In an article today, Mr Gove says: “Colleges can no longer rely on the existing A level to identify the best candidates, so they have to set their own tests. And academics report that even the brightest of our students don’t have the level of knowledge which undergraduates from abroad can boast, so when they arrive at college they need remedial work, especially on subjects like maths, to compete. “We can’t afford to waste time while our students fall further behind in the race for the best university places and jobs, which is why we’re accelerating the pace of reform.”

The Education Secretary says a proposed overhaul of A-levels should restore faith in the so-called “gold standard" qualification, leading to a cut in the number of universities setting their own entrance tests.

An education Bill being published in the New Year will require exam boards to consult universities before setting A-levels and benchmark exams against tests set by some of the world’s best education systems.

A reform of school league tables will also be made to stop teachers pushing pupils on to “soft” courses used to inflate their position in official rankings.


Australia: Children can't get enough science lessons

ALMOST half of 12-year-olds have a science lesson less than once a week, even though most think the subject is interesting and would like to learn more.

A survey of Year 6 students conducted for the first time last year as part of the National Science Tests reveals 21 per cent of students reported having a science lesson "hardly ever" while 19 per cent said they were taught the subject less than once a week. Yet three-quarters said they would like to learn more science.

The survey of students' interests and experiences revealed generally positive attitudes towards science.

More than 80 per cent of students agreed science was "important for lots of jobs" and that learning science would be more important in high school.

About 67 per cent agreed it would be interesting to be a scientist and only 40 per cent agreed that "science is too difficult for most people to understand".

But when asked how often they had science lessons at school, only 6 per cent said every day and 54 per cent said once a week, while 48 per cent said lessons were mostly held in the afternoon, when students are typically less alert.
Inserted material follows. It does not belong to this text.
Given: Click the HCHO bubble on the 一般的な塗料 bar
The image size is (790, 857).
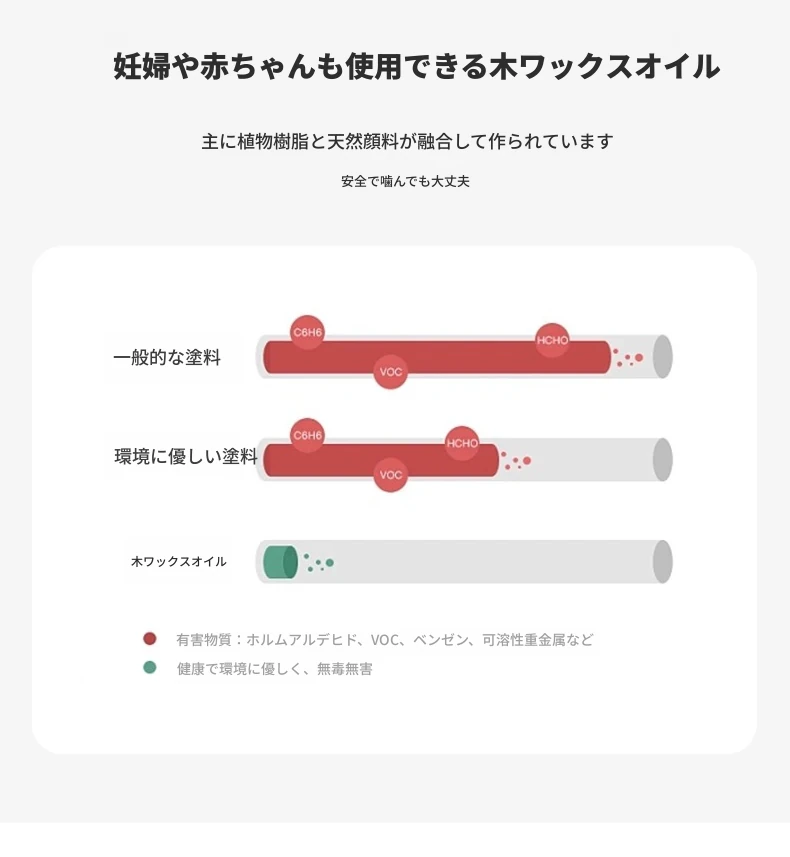Looking at the screenshot, I should [552, 340].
At the same time, the national test results show students' scientific understanding is falling, with the average score dropping during the past decade, primarily among the top students.

The tests, comprising a written exam and a practical task, have been conducted every three years since 2003 among a representative sample of Year 6 students, with about 5 per cent - or more than 13,000 - sitting the most recent tests last year. The results show the average score has dropped eight points since 2006 and while not statistically significant, it continues a trend of declining marks. Changes in the tests between 2003 and 2006 make the results not strictly comparable, but the trend is a drop in the national average of 17 points between 2003 and last year.

The average score of Year 6 students in Tasmania did fall significantly over the past three years, by 20 points.

Lower scores were recorded around the nation, except in Western Australia, where the average score rose 12 points, which is not statistically significant, and in the Northern Territory, where the average rose one point.

ACT students achieved the highest scores, followed by Victoria, which overtook NSW, and Western Australia, which rose from seventh to fourth over the past three years.

Students are also marked against five levels of proficiency, with almost 52 per cent deemed to have met the standard last year compared with 54.3 per cent in 2006. But while about 10 per cent of students scored in the top two levels in 2006, this proportion had dropped to 7.3 per cent last year. The proportion of students in the bottom level had increased from 8.6 per cent to 9.1 per cent.

The difference between the scores achieved by girls and boys was negligible, but indigenous students scored about 100 points lower on average, and about two-thirds of students in remote and very remote areas did not meet the proficiency standard. The difference between metropolitan and provincial areas was small.